Archive for February, 2009

8th February Isaiah 40:21-end, Psalm 147:1-12, Mark 1:29-39

Tuesday, February 17th, 2009

If you are reading this blog in Wellington you may recognise a certain resemblance to a sermon you have already heard. Most of the quotes are from the re:jesus website and you can obtain the Steve Turner poem there, which is obviously by Steve Turner…

Mark 1:29-39

And the whole city was gathered around the door.

 

The whole city, was gathered around the door.

 

The whole city.

 

Gathered around the door.

 

The whole city of Capernaum, apparently it’s a characteristically Marcan exaggeration, but it felt, it seemed like the whole city was gathered around the door. Later on as Simon and his companions find Jesus they say “Everyone is searching for you.”

 

Imagine a whole city gathered at the door. We perhaps find that hard to visualise, but think about a large gathering: For example the funeral for Princess Diana; or the crowds queuing and queuing through the night to see the body of the Queen mother. People who felt compelled to be there, for all sorts of reasons.

 

The Jesus we hear about in the Gospels is a very attractive character, to all sorts of people, for all sorts of reasons. He had Paparazzi and crowd control problems like you would never believe. Again and again the crowd chase after him. It seems whenever he is trying to get some peace and quiet to sort out what is going on in his head and to pray, he is followed. He even had to run away in the morning while it was still dark so that they wouldn’t follow him straight away.

 

For years one of the main searches in theology was trying to find the historical Jesus. What of that which is reported in the Gospel did Jesus actually say, where did Jesus actually live, what did Jesus actually do.

 

What is it about Jesus, which is so attractive? We know he teaches as one who has authority, we know he heals the sick, we know he has compassion on sinners, we know he offers people the opportunity to repent and to turn their lives around, we know he is a fascinating person, we know all these things.

 

Imagine that you are in Capernaum, imagine that you are in the crowd gathered around the door, imagine that you are there pressed in amongst the crowd that seems like the whole city, it’s still warm even though the sun has just gone down. What is it about Jesus that makes you want to be there, in the pressing warm crowd. Do you want to listen to him teach? Do you want him to heal you? Do you want him to heal your wife, or son, your husband or your daughter? Do you want to just touch him? Do you just feel you need to be there, somehow close to him, you need to be close to Jesus.

- Your tasks -
**a.** According to the sermon on Mark 1:29-39, where do most of its quotes come from?
**b.** Extend the sermon on Mark 1:29-39, picking up right after its final sentence.

[Items from a dataset]
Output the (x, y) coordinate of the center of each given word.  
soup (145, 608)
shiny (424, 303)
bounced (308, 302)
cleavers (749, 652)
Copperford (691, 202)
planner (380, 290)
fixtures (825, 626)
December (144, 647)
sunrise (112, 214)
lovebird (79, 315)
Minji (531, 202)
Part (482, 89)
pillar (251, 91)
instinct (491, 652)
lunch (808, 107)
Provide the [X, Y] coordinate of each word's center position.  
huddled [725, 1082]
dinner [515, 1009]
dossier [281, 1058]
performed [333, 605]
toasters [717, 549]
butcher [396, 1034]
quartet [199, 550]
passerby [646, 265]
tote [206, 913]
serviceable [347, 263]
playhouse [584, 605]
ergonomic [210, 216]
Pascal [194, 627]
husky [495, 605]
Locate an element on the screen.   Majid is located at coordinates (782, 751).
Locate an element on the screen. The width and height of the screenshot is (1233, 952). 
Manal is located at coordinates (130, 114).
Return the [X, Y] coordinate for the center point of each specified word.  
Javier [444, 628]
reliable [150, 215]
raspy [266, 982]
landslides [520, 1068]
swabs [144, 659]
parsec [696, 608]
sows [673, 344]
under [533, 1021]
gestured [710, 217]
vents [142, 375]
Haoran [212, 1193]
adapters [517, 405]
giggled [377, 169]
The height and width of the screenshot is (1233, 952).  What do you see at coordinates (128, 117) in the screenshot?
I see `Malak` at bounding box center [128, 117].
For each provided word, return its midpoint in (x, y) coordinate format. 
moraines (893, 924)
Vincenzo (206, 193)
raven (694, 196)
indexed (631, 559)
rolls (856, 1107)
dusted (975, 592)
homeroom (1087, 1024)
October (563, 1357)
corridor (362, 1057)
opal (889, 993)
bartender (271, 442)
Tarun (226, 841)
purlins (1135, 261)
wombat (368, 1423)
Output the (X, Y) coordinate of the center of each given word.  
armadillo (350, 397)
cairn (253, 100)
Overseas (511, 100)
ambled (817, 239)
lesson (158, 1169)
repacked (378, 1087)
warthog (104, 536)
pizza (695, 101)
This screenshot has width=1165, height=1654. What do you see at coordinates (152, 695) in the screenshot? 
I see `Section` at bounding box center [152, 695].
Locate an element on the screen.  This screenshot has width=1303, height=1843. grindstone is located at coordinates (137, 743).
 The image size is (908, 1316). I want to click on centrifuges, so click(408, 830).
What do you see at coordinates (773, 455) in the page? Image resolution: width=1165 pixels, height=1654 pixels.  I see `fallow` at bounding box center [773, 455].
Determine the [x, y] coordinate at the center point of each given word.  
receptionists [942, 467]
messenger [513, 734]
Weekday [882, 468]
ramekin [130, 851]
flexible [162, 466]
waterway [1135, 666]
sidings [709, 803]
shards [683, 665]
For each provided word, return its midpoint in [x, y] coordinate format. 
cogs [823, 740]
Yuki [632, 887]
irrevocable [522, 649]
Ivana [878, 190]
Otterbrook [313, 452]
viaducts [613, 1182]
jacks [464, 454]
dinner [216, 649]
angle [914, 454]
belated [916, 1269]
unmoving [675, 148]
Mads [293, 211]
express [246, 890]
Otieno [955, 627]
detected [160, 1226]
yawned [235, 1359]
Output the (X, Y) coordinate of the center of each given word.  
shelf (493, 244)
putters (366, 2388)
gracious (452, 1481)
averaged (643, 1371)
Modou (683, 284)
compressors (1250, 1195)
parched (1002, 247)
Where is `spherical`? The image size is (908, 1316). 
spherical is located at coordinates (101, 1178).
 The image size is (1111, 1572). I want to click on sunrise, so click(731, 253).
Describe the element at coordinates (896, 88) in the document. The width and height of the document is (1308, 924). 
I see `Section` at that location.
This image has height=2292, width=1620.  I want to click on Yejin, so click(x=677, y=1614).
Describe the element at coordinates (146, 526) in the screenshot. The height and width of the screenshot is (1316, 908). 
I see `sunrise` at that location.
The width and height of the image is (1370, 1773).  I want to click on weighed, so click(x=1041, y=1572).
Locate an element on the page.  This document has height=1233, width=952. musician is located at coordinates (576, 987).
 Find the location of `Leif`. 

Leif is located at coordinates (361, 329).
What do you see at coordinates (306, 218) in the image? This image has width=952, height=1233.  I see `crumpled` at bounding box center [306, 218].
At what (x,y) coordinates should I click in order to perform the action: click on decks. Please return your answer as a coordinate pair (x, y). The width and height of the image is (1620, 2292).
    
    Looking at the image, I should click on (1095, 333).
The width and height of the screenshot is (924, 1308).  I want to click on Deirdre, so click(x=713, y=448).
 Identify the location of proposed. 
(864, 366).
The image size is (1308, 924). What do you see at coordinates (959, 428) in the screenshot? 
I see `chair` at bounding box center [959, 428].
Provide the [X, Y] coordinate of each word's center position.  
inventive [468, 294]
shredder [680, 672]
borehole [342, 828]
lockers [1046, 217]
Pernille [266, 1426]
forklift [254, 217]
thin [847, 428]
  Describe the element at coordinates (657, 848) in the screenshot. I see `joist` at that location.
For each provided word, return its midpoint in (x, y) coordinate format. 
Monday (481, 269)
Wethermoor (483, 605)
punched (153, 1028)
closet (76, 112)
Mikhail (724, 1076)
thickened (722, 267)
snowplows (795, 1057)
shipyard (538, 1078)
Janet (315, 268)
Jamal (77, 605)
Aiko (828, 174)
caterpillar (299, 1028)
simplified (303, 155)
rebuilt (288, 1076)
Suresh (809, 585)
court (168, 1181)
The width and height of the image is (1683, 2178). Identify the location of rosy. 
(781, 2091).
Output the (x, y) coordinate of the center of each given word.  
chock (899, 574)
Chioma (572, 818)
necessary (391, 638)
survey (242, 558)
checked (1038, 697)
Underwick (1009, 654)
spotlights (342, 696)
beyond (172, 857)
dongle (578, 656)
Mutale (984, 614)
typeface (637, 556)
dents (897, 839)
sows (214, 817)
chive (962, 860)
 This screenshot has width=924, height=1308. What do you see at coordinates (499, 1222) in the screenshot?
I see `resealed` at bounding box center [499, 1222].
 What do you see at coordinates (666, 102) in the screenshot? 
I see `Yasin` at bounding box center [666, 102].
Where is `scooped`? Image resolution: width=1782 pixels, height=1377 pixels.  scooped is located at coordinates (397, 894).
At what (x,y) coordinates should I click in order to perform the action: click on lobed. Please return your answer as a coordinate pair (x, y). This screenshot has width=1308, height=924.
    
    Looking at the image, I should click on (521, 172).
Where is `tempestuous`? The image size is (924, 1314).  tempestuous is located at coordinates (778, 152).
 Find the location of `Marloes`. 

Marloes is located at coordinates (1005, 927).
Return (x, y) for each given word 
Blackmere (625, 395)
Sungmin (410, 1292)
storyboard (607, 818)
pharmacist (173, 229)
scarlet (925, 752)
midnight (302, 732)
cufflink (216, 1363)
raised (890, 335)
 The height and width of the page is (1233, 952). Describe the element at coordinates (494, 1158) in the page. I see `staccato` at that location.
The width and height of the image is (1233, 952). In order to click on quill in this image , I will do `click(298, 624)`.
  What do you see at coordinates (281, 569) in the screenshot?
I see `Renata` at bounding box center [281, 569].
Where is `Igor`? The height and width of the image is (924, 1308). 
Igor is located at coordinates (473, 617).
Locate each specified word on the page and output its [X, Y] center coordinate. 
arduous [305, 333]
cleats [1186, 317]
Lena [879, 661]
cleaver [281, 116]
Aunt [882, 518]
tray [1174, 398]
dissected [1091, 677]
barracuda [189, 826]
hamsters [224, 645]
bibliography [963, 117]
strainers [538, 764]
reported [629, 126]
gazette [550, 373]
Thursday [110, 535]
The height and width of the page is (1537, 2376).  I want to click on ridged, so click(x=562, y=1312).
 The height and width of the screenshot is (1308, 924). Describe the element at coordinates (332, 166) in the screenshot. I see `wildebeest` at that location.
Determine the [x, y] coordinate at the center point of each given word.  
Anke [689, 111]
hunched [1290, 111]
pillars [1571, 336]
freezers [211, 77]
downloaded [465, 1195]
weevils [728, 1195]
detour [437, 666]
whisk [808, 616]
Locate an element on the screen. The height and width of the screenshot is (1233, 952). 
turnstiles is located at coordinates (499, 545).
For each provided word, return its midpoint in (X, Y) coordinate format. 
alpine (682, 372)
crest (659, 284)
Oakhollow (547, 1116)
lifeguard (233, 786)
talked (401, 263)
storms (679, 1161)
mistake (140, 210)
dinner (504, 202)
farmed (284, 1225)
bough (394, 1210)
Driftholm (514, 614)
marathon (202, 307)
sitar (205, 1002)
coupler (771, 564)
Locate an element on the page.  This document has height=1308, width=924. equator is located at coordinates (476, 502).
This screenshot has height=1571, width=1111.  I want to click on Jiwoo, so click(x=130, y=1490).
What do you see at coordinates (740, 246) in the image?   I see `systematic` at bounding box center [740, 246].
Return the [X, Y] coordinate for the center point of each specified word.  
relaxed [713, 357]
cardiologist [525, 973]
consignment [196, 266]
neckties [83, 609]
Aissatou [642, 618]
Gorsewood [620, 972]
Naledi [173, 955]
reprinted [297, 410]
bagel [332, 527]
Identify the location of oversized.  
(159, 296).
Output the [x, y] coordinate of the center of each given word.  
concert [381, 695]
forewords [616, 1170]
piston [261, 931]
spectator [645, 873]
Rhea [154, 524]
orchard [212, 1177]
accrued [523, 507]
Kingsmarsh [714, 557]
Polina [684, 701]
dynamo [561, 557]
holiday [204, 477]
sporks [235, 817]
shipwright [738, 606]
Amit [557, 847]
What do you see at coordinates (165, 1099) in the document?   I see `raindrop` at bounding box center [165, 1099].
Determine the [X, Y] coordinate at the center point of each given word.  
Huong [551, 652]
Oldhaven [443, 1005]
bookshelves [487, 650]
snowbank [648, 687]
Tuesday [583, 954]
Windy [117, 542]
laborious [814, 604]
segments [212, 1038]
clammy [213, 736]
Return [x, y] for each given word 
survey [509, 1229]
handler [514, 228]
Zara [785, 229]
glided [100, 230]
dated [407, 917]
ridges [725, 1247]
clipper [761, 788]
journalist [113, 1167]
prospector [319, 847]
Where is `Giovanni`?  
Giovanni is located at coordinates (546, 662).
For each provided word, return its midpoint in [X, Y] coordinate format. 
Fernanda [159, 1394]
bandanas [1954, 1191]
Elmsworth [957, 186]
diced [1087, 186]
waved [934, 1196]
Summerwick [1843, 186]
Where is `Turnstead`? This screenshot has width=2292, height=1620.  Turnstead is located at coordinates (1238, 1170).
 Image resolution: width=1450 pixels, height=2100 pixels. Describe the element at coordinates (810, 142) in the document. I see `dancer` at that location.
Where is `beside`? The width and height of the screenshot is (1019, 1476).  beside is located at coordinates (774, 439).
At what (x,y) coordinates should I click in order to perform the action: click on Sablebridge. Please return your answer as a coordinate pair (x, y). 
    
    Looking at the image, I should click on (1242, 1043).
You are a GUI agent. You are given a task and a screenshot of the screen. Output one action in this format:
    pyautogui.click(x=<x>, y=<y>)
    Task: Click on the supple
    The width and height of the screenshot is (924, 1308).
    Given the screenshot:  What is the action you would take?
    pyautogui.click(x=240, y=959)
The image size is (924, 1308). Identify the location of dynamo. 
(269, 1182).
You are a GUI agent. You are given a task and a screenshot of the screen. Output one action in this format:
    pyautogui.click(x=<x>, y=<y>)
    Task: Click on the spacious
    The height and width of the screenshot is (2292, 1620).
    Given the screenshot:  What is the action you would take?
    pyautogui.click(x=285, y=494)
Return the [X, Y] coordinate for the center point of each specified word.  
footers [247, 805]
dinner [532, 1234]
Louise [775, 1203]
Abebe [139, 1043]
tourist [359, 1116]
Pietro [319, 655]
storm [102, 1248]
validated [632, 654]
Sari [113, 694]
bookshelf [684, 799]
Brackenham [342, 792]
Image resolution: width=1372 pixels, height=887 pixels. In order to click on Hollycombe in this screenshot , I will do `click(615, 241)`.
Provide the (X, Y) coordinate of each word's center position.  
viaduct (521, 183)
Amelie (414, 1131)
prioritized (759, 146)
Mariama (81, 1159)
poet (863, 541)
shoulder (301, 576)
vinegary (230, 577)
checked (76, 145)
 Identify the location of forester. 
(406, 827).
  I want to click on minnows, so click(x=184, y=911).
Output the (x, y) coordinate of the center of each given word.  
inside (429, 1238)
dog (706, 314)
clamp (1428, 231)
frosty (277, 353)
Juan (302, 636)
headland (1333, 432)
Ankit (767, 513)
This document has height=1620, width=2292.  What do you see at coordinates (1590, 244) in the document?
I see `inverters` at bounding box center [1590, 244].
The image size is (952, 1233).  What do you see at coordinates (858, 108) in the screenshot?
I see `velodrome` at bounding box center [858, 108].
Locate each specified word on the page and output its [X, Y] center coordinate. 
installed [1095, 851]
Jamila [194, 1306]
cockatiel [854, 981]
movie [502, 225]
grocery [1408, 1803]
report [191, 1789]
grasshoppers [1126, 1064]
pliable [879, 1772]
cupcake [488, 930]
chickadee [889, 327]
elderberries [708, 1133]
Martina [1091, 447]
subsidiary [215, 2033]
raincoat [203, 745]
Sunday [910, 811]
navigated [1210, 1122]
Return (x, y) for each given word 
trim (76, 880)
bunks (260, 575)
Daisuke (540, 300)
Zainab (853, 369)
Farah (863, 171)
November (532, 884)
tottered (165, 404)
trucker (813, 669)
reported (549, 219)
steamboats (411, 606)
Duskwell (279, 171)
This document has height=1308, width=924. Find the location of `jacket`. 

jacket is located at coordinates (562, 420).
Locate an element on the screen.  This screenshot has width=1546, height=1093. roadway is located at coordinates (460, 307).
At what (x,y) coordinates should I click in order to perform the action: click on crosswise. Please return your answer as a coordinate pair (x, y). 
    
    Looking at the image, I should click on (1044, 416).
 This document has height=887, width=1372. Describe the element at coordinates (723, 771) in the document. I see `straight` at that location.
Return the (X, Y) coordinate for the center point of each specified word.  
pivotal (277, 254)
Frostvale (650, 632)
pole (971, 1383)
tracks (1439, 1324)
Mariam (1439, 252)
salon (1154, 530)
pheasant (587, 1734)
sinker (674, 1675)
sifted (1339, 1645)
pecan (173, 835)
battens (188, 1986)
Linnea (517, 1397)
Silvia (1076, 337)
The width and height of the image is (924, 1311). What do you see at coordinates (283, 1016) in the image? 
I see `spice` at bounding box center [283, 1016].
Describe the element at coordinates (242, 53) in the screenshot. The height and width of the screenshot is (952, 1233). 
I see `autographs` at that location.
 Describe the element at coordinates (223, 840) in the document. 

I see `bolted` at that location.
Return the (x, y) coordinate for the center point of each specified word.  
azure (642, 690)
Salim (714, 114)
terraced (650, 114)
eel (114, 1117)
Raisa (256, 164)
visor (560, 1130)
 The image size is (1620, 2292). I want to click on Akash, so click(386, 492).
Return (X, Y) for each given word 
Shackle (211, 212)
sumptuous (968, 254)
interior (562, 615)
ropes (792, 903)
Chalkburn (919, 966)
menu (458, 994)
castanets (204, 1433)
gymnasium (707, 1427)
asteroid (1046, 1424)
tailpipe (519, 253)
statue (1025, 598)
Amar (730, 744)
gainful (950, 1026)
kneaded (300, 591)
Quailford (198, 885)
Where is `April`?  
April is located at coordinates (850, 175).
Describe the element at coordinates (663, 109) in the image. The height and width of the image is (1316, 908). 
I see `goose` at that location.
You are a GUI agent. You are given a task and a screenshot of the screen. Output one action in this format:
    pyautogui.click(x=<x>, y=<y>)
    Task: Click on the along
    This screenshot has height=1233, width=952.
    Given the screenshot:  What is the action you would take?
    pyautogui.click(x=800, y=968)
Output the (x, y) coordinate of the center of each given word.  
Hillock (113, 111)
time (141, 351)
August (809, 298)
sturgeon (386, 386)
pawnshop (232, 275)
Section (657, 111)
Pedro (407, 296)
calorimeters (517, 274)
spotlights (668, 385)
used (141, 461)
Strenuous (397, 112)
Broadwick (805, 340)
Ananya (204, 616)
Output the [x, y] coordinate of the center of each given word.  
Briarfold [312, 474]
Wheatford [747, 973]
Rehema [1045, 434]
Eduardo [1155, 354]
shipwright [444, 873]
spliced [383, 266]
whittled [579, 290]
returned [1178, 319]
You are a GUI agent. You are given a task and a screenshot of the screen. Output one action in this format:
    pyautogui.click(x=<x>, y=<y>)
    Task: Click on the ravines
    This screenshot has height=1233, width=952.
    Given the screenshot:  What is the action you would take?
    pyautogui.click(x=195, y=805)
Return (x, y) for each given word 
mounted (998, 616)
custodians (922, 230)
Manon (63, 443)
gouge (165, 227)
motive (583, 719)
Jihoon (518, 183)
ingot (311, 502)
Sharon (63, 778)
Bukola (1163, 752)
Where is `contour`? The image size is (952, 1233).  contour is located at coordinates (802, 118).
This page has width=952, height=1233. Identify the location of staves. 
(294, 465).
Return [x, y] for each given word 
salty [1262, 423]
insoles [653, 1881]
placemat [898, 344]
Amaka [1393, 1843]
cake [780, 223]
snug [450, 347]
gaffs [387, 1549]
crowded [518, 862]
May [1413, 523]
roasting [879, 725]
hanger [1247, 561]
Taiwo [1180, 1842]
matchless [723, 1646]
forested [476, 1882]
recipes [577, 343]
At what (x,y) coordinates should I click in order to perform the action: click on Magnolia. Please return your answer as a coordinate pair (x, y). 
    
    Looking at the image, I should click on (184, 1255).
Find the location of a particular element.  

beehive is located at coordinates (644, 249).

- Outputs in order -
**a.** The re:jesus website.

**b.**
There is of course something extra special about Jesus. He is not just another itinerant preacher, faith healer or general troublemaker. Jesus is special, Jesus is God, God here on earth, God walking on the earth, God wearing clothes, God’s feet getting rubbed and mucky as he walks through the streets of Capernaum wearing sandals. God sitting in that house over there, where the whole city is gathered around the door.

 

Throughout history we have not forgotten Jesus, but we have forgotten most of the other itinerant Middle Eastern Jewish preachers of the period contemporary with Jesus. We only remember Barabas because he plays a part in Jesus’ story.

 

Jesus has fascinated through the ages.

 

It started with the disciples

 

Who is this? Even the wind and the waves obey him!”

Jesus’s disciples (1st century, Mark 4:41)

 

Jesus was a puzzle to Julian the Apostate, Roman emperor in the mid 300s.

 

“Jesus has now been celebrated about 300 years, having done nothing in his lifetime worthy of fame, unless anyone thinks it is a very great work to heal lame and blind people and exorcise demoniacs in the villages of Bethsaida and Bethany.”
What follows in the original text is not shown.